§ **Problem statement**: Please answer from the email excerpt: what does the SUNSET4 draft define?

§ **Passage shown**:
┄┄┄┄┄┄┄┄┄┄

On 15.4.2014, at 17.07, Juliusz Chroboczek <[email protected]> 
wrote:

>> We are soliciting reviews for this SUNSET4 draft:
>> 
>> http://tools.ietf.org/html/draft-ietf-sunset4-noipv4-00
>> 
>> In a nutshell, it defines DHCPv6 and RA options indicating to the host
>> that IPv4 is not available.
> 
> It seems to me that options relating to IPv4 don't belong in RA/DHCPv6
> -- they belong in DHCPv4.  Having a degenerate DHCPv4 server that just
> NAKs every request would appear to solve all of the problems in Section 3.
> The main point is that having a dedicated DHCPv4-NAK-ing server avoids
> the need to configure all IPv6 routers with IPv4-related information
> -- a serious operational concern if you have many IPv6 routers on a single
> link.
> 
> (To be fair, you might need a new DHCPv4 option that says "do not try
> to contact any other DHCPv4 servers" to solve your problems 3.1/3.2.
> But then, I'd like to see some operational experience that shows that it
> is a problem in practice.)

┄┄┄┄┄┄┄┄┄┄

§ **Material provided**:
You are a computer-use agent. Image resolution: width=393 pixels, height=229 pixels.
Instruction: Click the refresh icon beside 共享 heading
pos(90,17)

┄┄┄┄┄┄┄┄┄┄

§ **Task solution**: It defines DHCPv6 and RA options that tell the host IPv4 is not available.